ヴォルフは、昔日の面影を残さない哀れな酔っ払いの女性を、強烈な音楽で徹底的に皮肉った。この類のグロテスクな表現はヴォルフにとってお手の物だったろう。前打音付きのオクターブの動機が耳をつんざくような女性の金切り声を描写し、酔っ払っている様を得意のトリルや急速なパッセージで表現する。歌い手は、詩にのっとり第三者の視点を保ち、婿選びに失敗した箇所やワインに溺れたくだりも特に強調することなく、一つの話として急速なテンポの流れにのせてあっという間に歌いきる。ピアニストの描写力とそれに見合ったテクニックも重要だが、歌い手はこのテンポの中でさまざまな声の演技力を問われるだろう。

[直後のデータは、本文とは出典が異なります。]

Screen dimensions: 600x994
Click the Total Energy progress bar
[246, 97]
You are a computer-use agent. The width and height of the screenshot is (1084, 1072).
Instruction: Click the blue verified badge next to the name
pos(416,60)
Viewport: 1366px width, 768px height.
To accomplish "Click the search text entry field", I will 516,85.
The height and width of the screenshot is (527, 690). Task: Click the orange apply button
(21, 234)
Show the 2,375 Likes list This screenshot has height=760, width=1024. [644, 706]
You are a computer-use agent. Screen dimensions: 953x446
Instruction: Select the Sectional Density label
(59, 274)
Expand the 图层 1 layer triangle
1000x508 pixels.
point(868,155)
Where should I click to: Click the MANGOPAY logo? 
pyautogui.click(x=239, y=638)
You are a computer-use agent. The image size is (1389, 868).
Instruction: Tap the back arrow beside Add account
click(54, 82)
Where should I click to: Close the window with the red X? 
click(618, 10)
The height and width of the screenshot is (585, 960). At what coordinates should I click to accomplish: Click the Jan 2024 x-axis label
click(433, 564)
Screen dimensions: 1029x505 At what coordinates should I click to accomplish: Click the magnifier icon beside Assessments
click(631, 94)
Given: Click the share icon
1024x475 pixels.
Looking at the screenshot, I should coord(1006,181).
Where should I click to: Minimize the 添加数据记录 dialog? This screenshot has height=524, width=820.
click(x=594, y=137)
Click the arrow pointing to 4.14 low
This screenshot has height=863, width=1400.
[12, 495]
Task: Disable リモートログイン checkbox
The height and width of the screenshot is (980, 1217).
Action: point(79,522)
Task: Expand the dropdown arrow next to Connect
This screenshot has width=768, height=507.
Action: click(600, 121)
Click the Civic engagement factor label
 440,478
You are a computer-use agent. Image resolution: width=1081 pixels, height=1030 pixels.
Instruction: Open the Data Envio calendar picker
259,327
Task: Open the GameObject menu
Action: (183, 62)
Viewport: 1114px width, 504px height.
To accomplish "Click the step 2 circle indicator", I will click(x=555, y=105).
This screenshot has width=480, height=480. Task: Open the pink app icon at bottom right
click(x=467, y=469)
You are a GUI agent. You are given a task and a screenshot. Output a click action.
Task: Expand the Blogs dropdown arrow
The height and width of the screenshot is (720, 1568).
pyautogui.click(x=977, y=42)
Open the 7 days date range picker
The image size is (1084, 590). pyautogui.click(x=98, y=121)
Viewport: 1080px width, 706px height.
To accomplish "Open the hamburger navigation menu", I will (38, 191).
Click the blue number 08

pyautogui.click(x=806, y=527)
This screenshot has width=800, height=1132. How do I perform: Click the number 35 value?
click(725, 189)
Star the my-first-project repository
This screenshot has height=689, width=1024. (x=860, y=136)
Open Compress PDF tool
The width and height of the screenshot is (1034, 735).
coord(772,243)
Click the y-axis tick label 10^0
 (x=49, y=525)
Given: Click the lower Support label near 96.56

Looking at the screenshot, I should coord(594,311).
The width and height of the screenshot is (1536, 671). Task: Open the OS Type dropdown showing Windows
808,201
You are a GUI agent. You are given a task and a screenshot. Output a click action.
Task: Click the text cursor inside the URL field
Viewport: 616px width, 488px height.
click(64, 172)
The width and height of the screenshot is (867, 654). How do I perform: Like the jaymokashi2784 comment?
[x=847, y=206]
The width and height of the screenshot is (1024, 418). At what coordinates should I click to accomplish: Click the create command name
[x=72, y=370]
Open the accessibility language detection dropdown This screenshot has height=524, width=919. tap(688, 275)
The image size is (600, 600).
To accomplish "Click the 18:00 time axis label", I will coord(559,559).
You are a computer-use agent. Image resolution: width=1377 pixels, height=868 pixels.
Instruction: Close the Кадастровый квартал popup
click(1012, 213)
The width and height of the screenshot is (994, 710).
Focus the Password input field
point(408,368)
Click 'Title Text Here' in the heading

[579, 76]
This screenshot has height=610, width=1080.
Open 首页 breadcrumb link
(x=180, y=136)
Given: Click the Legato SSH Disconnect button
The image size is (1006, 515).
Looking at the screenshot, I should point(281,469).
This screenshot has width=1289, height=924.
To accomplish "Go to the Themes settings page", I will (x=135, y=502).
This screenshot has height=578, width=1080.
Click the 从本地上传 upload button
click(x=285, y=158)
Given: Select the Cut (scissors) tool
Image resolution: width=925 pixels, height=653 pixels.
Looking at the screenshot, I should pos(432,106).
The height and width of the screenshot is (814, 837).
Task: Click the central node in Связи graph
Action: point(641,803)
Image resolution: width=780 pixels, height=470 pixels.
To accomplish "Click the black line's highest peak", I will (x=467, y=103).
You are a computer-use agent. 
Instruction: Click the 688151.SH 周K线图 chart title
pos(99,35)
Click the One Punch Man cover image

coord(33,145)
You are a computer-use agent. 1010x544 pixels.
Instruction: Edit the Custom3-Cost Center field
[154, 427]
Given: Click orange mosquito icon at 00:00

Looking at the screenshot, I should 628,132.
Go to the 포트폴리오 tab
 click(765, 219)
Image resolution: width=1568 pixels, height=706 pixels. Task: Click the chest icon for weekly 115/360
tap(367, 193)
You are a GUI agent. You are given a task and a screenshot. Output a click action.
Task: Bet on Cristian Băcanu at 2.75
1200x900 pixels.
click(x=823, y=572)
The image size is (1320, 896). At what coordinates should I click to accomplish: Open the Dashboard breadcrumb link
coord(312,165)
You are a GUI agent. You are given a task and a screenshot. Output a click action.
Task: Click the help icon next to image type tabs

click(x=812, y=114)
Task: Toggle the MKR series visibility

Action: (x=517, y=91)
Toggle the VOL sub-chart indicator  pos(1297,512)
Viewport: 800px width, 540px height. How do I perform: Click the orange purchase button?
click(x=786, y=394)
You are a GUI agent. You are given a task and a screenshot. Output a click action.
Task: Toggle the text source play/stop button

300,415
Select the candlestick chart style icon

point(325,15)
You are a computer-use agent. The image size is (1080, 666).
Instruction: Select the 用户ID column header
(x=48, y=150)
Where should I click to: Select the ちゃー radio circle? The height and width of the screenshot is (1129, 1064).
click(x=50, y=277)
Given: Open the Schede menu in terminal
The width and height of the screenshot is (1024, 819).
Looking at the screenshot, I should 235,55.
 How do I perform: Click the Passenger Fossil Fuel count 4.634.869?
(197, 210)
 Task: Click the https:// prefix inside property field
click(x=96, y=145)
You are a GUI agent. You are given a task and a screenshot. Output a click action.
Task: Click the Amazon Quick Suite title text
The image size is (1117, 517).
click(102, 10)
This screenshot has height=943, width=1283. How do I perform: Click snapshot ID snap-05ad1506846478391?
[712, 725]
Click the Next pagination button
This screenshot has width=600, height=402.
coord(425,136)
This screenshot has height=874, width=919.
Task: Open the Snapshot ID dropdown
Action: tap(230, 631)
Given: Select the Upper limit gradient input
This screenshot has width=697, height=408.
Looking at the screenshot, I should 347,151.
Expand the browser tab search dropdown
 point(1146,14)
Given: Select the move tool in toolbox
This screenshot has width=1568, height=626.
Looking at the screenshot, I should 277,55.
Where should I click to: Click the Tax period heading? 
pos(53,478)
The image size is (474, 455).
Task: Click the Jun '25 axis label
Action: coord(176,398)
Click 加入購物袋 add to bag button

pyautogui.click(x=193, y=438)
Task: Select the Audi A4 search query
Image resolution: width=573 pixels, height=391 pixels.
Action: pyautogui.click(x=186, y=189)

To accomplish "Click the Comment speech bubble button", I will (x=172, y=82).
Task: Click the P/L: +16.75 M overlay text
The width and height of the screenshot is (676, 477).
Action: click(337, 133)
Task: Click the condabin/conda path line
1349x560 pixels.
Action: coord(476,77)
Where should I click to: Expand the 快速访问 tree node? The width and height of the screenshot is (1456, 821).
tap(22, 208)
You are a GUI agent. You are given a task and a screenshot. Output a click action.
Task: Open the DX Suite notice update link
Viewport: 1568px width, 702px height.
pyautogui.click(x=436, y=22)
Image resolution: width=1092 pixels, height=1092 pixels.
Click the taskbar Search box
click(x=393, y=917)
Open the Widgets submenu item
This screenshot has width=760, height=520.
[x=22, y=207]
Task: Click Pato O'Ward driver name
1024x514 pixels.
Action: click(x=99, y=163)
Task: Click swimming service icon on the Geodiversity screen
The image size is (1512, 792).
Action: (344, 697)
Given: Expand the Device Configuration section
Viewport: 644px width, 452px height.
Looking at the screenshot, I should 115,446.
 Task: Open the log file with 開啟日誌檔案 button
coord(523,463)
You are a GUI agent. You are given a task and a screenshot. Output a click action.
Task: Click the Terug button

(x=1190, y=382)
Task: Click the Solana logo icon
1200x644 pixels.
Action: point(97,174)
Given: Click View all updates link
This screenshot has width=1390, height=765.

アーメリング(S)、ヤンセン(P):1981年6&8月:アーメリングは哀れな女性の物語を、目に浮かぶような鮮やかな臨場感で伝えてくれる。ヤンセンのテクニシャンぶりも存分に発揮されている。
シュヴァルツコプフ(S)ムーア(P):1962年12月:シュヴァルツコプフはまさに誇り高い女になりきって、この小アリアを激しく、そしてみじめに演じきっている。ムーアは音の濁りもものともせず、大胆にペダルを使って「耳も割れんばかりの声」を演出している。
ヴァレンテ(S)レイム(P):1985年7月:ヴァレンテは丁寧だがやや大人しい印象。レイムはのめり込まず、第三者的で冷静な演奏が印象的。